The story of the QR code is a great example of technology whose original design had a completely different purpose than what it is used for today. The QR code was created in 1994 by an engineering firm commissioned by the Japanese company Toyota to track spare parts in its vehicle production plants. Five years later, this technology became public as a royalty-free data structure.
Figure 1. The inventor of the QR code, Masahiro Hara
The QR code came back in 1999 through its rapid expansion in Japan, and it only took a few years thereafter before its popularity spread all over the world.
…to the future of digital displays
Digital and dynamic signage is becoming more and more available in multiplatform mode, including in web platforms using a hyperlink. It then becomes logical that a content management product for digital and dynamic signage offers content-sharing features through QR codes.
Figure 2. QR code enabling you to open ITESLIVE on a web platform – try it!
The QR codes can also be used on a screen to share content with passers-by that can’t stop to look at screens. By using these codes, people can “take along” the displayed content and use it at a more appropriate time for them. For example, a real estate agency with a storefront can use its windows to advertise properties for sale. By adding a QR code in the displays showing properties for sale, passers-by (even those in a hurry) can take a few seconds to scan the QR code and look at the content at a later time. QR codes can be used in two different contexts: to offer portability for the content displayed on the digital screen, or to redirect customers to another web site, e.g. a webpage showing detailed information about a property for sale.

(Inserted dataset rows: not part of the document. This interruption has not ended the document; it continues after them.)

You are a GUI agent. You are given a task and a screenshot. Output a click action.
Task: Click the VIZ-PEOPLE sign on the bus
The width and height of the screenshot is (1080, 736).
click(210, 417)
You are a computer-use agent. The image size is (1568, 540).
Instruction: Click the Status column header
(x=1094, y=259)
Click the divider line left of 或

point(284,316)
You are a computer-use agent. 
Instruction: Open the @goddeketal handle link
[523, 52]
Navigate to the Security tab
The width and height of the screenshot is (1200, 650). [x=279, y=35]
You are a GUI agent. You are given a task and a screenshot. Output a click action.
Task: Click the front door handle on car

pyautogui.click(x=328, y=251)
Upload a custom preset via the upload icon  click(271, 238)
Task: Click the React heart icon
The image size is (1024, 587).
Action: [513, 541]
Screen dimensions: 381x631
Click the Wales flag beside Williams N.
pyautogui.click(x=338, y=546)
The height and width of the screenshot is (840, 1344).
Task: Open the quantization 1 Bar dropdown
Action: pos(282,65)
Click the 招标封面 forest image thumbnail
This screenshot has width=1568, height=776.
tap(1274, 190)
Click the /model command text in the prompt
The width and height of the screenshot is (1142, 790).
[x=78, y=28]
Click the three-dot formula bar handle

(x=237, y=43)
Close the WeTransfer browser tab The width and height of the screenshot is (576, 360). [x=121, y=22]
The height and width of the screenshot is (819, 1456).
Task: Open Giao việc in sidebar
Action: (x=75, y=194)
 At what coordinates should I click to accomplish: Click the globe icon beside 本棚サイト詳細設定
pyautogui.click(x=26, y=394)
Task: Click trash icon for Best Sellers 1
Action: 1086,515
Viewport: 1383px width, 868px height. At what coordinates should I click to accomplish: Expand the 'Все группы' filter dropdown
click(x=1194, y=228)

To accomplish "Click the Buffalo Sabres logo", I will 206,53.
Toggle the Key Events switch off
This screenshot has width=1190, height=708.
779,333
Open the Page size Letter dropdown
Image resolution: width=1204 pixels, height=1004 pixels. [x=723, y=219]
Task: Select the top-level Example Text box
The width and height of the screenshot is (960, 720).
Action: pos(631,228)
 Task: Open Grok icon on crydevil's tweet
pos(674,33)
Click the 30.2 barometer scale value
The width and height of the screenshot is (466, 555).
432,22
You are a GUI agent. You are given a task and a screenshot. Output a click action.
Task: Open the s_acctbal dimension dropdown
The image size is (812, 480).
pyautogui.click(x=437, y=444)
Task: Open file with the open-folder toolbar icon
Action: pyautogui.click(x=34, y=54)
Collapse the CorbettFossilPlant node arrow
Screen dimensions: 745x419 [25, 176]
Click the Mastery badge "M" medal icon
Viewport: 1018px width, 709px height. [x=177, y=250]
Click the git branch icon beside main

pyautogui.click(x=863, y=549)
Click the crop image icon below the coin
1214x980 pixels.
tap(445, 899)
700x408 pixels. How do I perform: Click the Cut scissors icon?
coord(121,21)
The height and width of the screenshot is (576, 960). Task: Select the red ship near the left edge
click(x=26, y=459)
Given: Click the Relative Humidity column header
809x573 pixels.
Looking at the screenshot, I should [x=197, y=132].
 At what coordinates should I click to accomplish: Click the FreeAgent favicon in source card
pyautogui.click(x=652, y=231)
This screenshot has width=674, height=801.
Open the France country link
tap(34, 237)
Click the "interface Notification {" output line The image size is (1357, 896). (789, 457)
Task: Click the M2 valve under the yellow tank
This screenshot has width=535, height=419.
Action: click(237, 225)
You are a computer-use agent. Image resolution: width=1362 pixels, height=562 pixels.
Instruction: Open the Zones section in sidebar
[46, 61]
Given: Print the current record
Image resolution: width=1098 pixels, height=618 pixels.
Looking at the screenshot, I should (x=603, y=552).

A second example of a practical way to use QR codes for digital and dynamic signage is in the public transit sector. We often see signs at bus stops or in train stations displaying the number of minutes before the next scheduled passage. QR codes could be provided to enable users to access the complete bus or train schedule on their mobile phones.
QR codes for digital signage provide an indirect, yet efficient interaction between passers-by and screens. This method enables portability of the screen content and provides additional information with the displayed content. This is a considerable advantage if the objective is to reach both types of passers-by: the ones that have the time to read the content immediately and the others who wish to see the content at their leisure.